Friday, April 19, 2002

 

Page 3

 

Sanctions May Be Awarded After Demurrer Sustained—C.A.

 

By a MetNews Staff Writer

 

A trial judge may award sanctions for pleading a frivolous claim after a demurrer has been sustained, as long as a final judgment has not been entered, the Court of Appeal for this district has ruled.

Div. Six Wednesday reinstated a sanctions award against attorney Peter diDonato, who was ordered to pay attorney fees to James C. Van Trees III and the law firm of Hathaway Perrett, Webster, Powers & Chrisman.

DiDonato’s client, Thomas Banks, sued Van Trees two years ago for abuse of process, malicious prosecution and infliction of emotional distress. The complaint accused Van Trees of wrongfully levying on a judgment after Banks satisfied a prior judgment in full.

Van Trees demurred, and served Banks with a Code of Civil Procedure Sec. 128.7 motions for sanctions.

The statute permits imposition of sanctions against an attorney for the improper filing of “pleadings, petitions, notice of motions and other similar papers.” A paper is improper if it is filed for “an improper purpose,” makes frivolous legal arguments, or makes claims or denials that are factually unsupportable.

The law requires that the opposing party be given a 30-day “safe harbor” in which to withdraw the offending pleading or paper before the motion may be filed and heard in court.

DiDonato amended the complaint. Van Trees demurred again.

Ventura Superior Court Judge Thomas Hutchins sustained the demurrer. Two days later—more than three months after the Sec. 128.7 motion was served—the defendant filed the motion. Hutchins granted it, awarding sanctions in an amount to be determined at a later date.

Hutchins, however, later vacated the sanctions order on his own motion. He said in his order that the sustaining of the demurrer had been “a dispositive judicial ruling” that deprived the court of jurisdiction..

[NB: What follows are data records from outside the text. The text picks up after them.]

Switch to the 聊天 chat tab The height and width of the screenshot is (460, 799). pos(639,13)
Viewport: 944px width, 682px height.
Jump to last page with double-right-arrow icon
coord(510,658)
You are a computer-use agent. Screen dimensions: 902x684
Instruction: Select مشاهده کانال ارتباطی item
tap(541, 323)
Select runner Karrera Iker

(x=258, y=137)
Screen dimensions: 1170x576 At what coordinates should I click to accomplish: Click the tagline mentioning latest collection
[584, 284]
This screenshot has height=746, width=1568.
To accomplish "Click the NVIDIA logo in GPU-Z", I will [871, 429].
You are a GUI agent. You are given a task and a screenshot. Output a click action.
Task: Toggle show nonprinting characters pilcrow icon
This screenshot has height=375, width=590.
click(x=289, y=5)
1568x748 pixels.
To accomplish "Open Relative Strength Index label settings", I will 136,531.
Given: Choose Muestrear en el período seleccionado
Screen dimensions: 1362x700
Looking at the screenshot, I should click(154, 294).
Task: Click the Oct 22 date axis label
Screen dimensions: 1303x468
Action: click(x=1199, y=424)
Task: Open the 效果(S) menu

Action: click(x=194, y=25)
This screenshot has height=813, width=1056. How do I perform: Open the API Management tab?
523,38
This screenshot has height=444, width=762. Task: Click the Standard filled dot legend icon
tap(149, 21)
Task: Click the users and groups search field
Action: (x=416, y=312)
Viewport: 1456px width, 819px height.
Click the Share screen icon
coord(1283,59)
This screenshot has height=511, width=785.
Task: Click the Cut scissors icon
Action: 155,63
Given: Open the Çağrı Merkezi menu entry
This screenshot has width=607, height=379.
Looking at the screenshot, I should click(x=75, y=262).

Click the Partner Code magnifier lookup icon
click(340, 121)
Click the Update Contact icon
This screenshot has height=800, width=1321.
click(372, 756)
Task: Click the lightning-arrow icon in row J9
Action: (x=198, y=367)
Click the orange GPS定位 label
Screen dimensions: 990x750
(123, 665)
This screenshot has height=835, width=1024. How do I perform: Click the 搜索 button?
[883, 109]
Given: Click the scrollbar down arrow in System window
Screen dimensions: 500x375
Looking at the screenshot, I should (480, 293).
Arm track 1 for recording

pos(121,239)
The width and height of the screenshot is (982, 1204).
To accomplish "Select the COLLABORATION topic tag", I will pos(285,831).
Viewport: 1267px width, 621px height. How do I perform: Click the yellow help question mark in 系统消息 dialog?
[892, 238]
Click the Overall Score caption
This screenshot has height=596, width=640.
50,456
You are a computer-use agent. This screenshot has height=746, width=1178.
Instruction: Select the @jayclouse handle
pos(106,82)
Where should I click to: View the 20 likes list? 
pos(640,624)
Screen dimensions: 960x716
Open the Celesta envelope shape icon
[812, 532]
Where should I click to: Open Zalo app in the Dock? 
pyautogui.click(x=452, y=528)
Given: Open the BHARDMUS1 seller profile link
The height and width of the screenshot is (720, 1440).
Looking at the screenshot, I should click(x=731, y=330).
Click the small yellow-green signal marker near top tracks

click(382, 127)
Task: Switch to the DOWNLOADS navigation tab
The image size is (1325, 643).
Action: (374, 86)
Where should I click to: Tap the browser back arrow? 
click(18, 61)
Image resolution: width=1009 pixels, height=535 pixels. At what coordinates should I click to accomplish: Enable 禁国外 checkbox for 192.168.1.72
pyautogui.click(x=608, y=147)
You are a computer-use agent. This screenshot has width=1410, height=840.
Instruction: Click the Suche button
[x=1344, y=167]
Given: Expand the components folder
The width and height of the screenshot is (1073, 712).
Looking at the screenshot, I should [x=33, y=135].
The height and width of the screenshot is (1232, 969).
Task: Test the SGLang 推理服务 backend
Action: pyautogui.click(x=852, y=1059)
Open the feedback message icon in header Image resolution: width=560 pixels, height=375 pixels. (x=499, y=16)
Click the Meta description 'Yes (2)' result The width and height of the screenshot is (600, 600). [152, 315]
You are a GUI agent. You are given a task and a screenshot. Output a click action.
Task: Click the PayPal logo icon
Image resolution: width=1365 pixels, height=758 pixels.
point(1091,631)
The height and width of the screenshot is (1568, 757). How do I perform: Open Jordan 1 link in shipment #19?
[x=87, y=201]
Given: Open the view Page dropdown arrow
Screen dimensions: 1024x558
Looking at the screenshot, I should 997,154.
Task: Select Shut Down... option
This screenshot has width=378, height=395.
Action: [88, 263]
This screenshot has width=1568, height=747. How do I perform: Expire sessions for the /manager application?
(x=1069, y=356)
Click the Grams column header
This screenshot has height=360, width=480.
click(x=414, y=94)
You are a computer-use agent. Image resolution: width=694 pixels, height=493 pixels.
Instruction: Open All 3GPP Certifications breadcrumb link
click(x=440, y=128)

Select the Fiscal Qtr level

Justice Kenneth R. Yegan, writing for the Court of Appeal, disagreed.

Hutchins, Yegan suggested, was erroneously persuaded by dicta in a couple of Court of Appeal cases. The holdings in those cases only preclude imposition of Sec. 128.7 sanctions if judgment is entered before the motion is served and filed, Yegan said.

The defendant, Yegan elaborated, correctly realized that the “safe harbor” requirement “can be a trap for the unwary under the fast track rules if the sanctions motion is filed in tandem with a demurrer or motion for summary judgment.”

The trap is avoidable, he pointed out. Citing Rutter’s 2001 practice guide, Civil Procedure Before Trial, the jurist said the defendant had acted correctly in the case before the court by serving the sanctions motion, then waiting out the 30-day period before filing the demurrer and serving the Sec. 128.7 motion.

“Van Trees…served the motion for sanctions and demurrer in proper sequence,” the justice wrote. “The trial court erred in ruling that the sustaining of the demurrer eviscerated Van Trees’ right to seek sanctions.”

The case is Banks v. Hathaway, Perrett, Webster, Powers & Chrisman,  02 S.O.S. 1864.